Multi-GPU Benchmark: B200 vs H200 vs H100 vs MI300X

with

updated on Nov 12, 2025

For over two decades, optimizing compute performance has been a cornerstone of my work. We benchmarked NVIDIA’s B200, H200, H100 and AMD’s MI300X to assess how well they scale for Large Language Model (LLM) inference. Using the vLLM framework with the meta-llama/Llama-3.1-8B-Instruct model, we ran tests on 1, 2, 4 and 8 GPUs.

We analyzed throughput and scaling efficiency to illustrate how each GPU architecture handles parallelized, compute-intensive workloads.

Multi-GPU benchmark results

Total throughput vs. GPU count

Loading Chart

Total throughput (tokens/second): This metric represents the raw processing power of the entire multi-GPU system. It measures the total number of input and output tokens processed per second, making it the most important indicator of maximum performance under a saturated, offline workload.

To understand how we calculated the score, see our multi-GPU benchmark methodology.

Key performance insights:

Performance analysis: The NVIDIA H200 demonstrates the highest throughput measurements across all tested configurations, exhibiting 9-10% performance improvements relative to the H100. The system achieves 99.8% scaling efficiency with dual-GPU configurations, indicating near-optimal resource utilization.

AMD MI300X performance characteristics: The AMD MI300X achieves single-GPU throughput of 18,752 tokens per second, representing approximately 74% of the H200’s performance. The system maintains scaling efficiencies of 95% and 81% for two-GPU and four-GPU configurations, respectively.

Average inference latency vs. GPU count

Loading Chart

Average inference latency (milliseconds): This metric measures the average time it takes to process a single request from start to finish. Lower latency translates to a faster, more responsive experience for the end-user.

Key performance insights:

Latency performance analysis: The NVIDIA B200 exhibits the lowest latency measurements across all evaluated configurations, achieving 2.40ms with eight-GPU implementations. These performance characteristics position it for applications requiring minimal response times, such as real-time interactive systems where sub-3ms latency is a design requirement.

Scaling efficiency observations: Analysis reveals diminishing returns in latency reduction as GPU count increases across all platforms. The most substantial latency reduction occurs in the transition from single to dual-GPU configurations (approximately 50% reduction across platforms). Configurations exceeding four GPUs demonstrate progressively smaller latency improvements.

H200 and H100 comparative analysis: The H200 demonstrates 5-8% lower latency compared to the H100 across all scales, with the absolute difference decreasing at higher GPU counts (2.81ms versus 2.86ms at eight GPUs, representing a 0.05ms difference). This marginal performance differential, when considered against the 41% price difference, suggests that the H100 may provide more favorable cost-performance characteristics for latency-sensitive deployments.

AMD MI300X latency characteristics: The MI300X demonstrates latency values 37-75% higher than the H200 across tested configurations, which may be attributed to current differences in software stack maturity between vLLM ROCm and CUDA implementations. At eight-GPU scale, the MI300X achieves 4.20ms latency, which remains within acceptable parameters for numerous production applications despite the performance differential relative to NVIDIA platforms.

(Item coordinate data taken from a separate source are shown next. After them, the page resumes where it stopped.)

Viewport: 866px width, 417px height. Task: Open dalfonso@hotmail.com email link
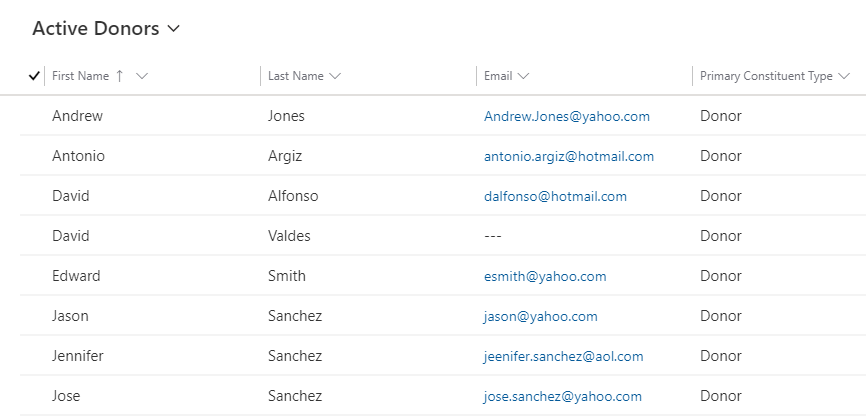tap(555, 196)
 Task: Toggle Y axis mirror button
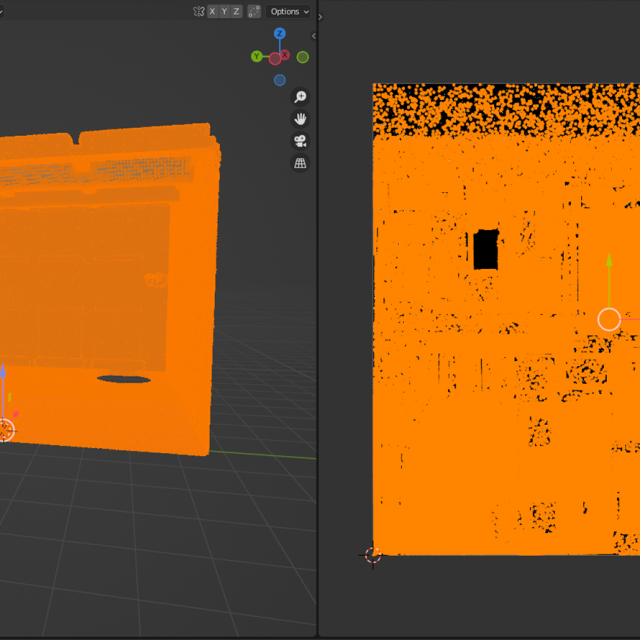pyautogui.click(x=224, y=11)
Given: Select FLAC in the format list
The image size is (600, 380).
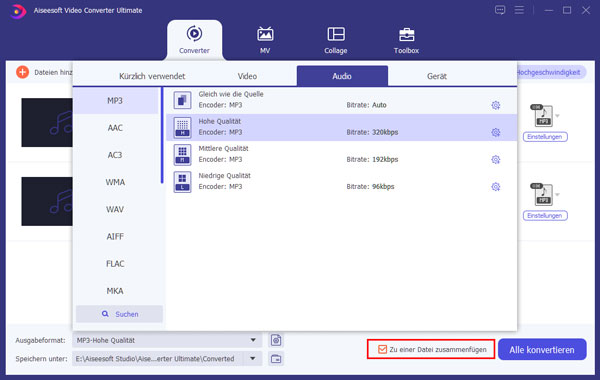Looking at the screenshot, I should click(x=115, y=264).

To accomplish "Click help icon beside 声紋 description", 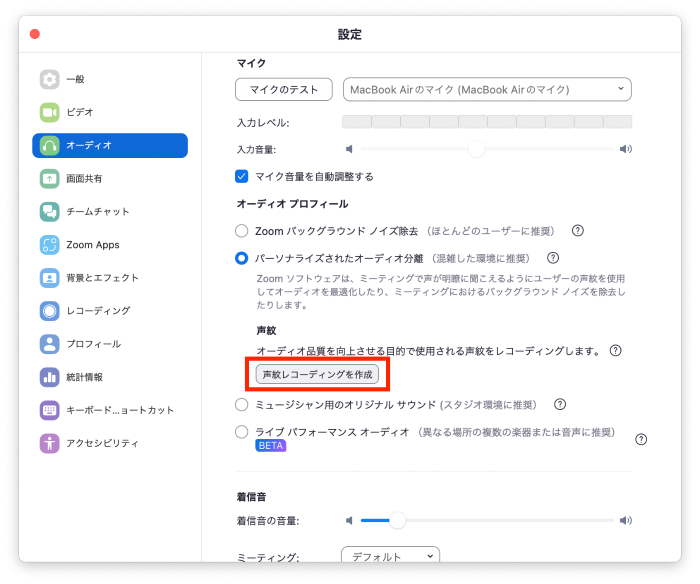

Performance vs. price: A cost-efficiency analysis

While raw performance metrics are crucial, the ultimate decision for any organization hinges on cost-efficiency. To analyze the return on investment (ROI) for each platform, we’ve mapped our throughput results against the on-demand hourly pricing from RunPod at the time of testing. This allows us to calculate a “performance-per-dollar” score, revealing which setup offers the most computational power for the lowest cost.

Loading Chart

Note: All pricing information reflects the on-demand rates available on the RunPod Cloud platform at the time of the benchmark (September 2025) and is subject to change. The costs are presented for comparative analysis and do not include storage or network fees.

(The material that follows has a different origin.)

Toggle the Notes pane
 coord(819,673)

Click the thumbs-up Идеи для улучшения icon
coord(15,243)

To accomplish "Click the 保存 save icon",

How we calculated throughput-per-dollar

To generate this graph, we processed our raw performance data against the hourly costs. The calculation formula is:

Data Preparation: For each data point in our results table, we retrieved the corresponding hourly cost for that specific GPU configuration (e.g., 4x H100 cost is $10.76).
Calculation: We then applied the formula to compute the throughput_per_dollar value. For example, the H100 at 1x GPU delivered 23,243 tokens/s at a cost of $2.69/hr, resulting in a score of 8,642 tokens/s per dollar.

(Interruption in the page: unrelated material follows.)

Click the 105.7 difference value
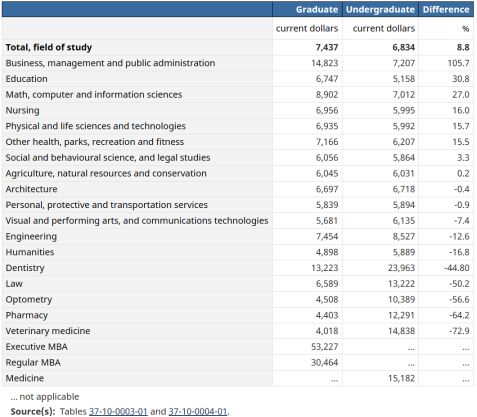point(458,63)
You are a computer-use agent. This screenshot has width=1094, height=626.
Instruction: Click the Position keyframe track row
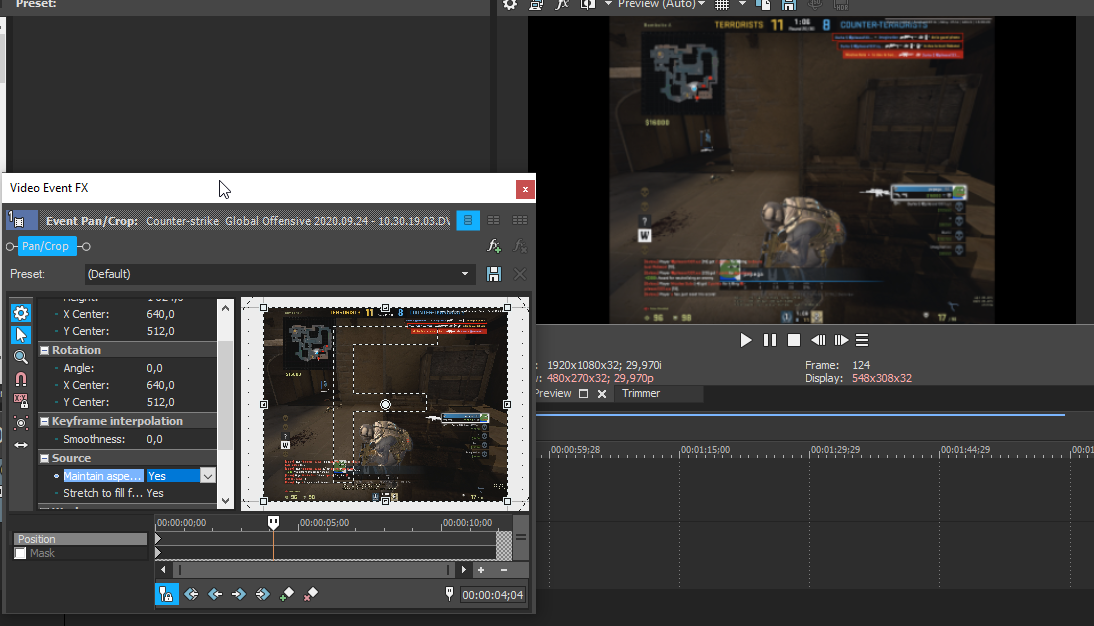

This efficiency score provides a decision-making tool, moving the conversation from “which is fastest?” to “which is the smartest investment for our workload?”.

What is multi-GPU scaling?

Multi-GPU scaling refers to a system’s ability to increase its performance by distributing a single large task across multiple GPUs. For LLM inference, this can be achieved through data parallelism, where independent copies of the model run on each GPU, with a load balancer distributing incoming requests across all instances.

Ideally, using two GPUs would deliver twice the performance of a single GPU (2x speedup). However, in reality, performance gains are limited by CPU and system bottlenecks, the time the host system spends managing multiple concurrent processes, memory bandwidth constraints, and resource contention. Our benchmark measures how efficiently each platform manages these system-level constraints, which is a critical factor for building cost-effective, high-performance AI inference servers for small to medium models.

What are the challenges in Multi-GPU scaling tests?

Benchmarking multi-GPU systems presents unique challenges that can significantly impact performance outcomes.

Communication overhead and interconnect bottlenecks

When a model is split across GPUs, the interconnect, such as NVIDIA’s NVLink or AMD’s Infinity Fabric, becomes a critical performance bottleneck. The efficiency of inter-GPU communication directly impacts scaling. If the time spent waiting for data from another GPU is longer than the time saved by parallelizing the computation, performance gains will diminish. This effect is particularly pronounced in models that are not large enough to fully saturate the computational capacity of each individual GPU.

Software ecosystem maturity

Performance is not solely a function of hardware. The software stack, including drivers, communication libraries (like NCCL for NVIDIA and RCCL for AMD), and the inference engine (vLLM), plays a monumental role. We discovered that a platform’s performance is deeply tied to the maturity of its software support. An established ecosystem like NVIDIA’s CUDA often benefits from years of fine-tuning and optimization, which can lead to superior scaling efficiency compared to newer integrations like AMD’s ROCm, even on powerful hardware.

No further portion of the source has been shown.